Hello, I want to test the new feature of fine-tuning the gpt-3.5-turbo. The documentation recommends that we should leave the epoch number as it is so they can pick a default for based on dataset size. I just want to know, how is this number calculated based on the dataset so I can simulate how much the fine-tuning will cost me?
Can this help you?
The number of epochs to train is the number of times through the training data.
The goal is to ultimately minimize a loss function, so when you take a known prompt:response pair in the training data, the model will predict a response close to the known response.
This is an iterative process.
The first time through the guesses are pretty poor. After 3–4 times through (depending on the size and quality of your training data) the guesses are generally pretty good.

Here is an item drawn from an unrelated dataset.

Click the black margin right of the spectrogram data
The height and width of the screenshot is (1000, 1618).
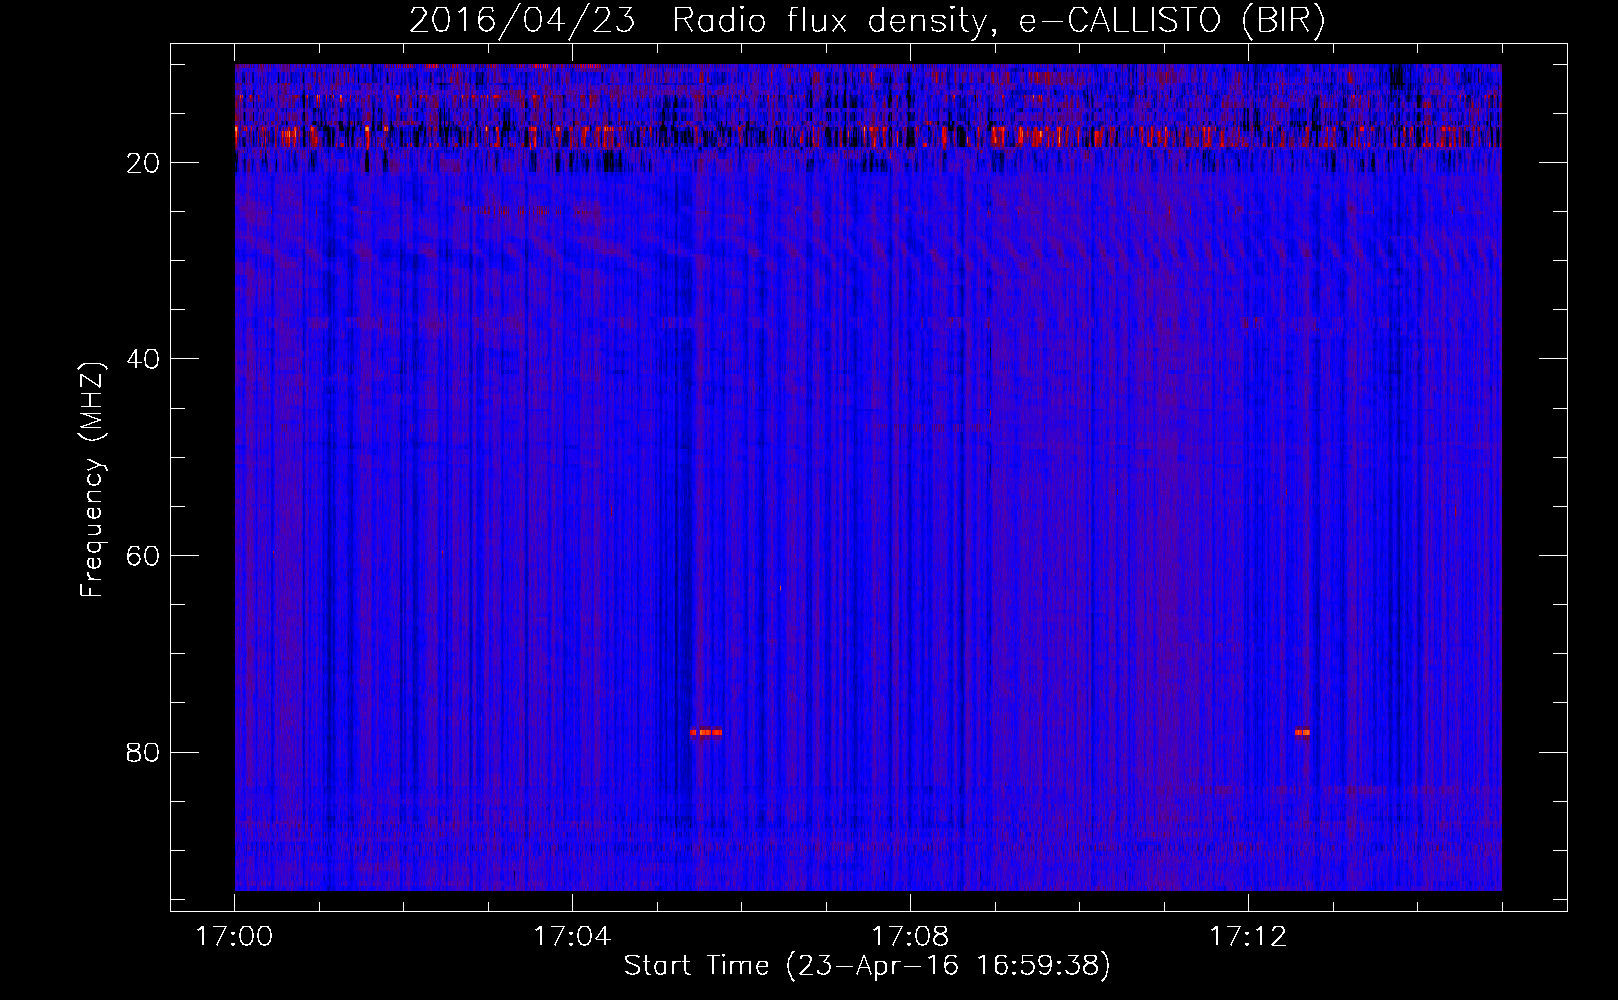pos(1534,477)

And after, say 100 epochs the guesses might be perfect (or very near)—but this is likely a very bad thing because there is a high probability of over-fitting and when you test the fine-tuning on a hold-out or validation set you will likely get worse results than you did after 3 or 4 epochs.
So, what is the right number of epochs? No one knows. ¯\_(ツ)_/¯
It depends on the quality and quantity of your data, how complicated what your trying to accomplish is, how good the model is at doing the thing without any fine-tuning, and so on.
The general guidance from OpenAI is in the documentation under Iterating on hyper parameters.
hyperparameters - object
The hyperparameters used for the fine-tuning job. See the fine-tuning guide for more details.
n_epochs - string or integer
The number of epochs to train the model for. An epoch refers to one full cycle through the training dataset. “Auto” decides the optimal number of epochs based on the size of the dataset. If setting the number manually, we support any number between 1 and 50 epochs.
You’d have to run fine-tune again on a model and endpoint that support continued training to go over 50.
For some deep documentation on reinforcement learning (whether human tagged or created), here’s a doc with some discussion including unexposed parameters, but we don’t get exactly the current “auto” algorithm for learning rate hyperparameters that considers the model size, training size, etc.
My dude… Chill.
I was illustrating a point about overtraining and there existing some unknowable idek number of epochs.
No one is doing 100 epochs (or even 50).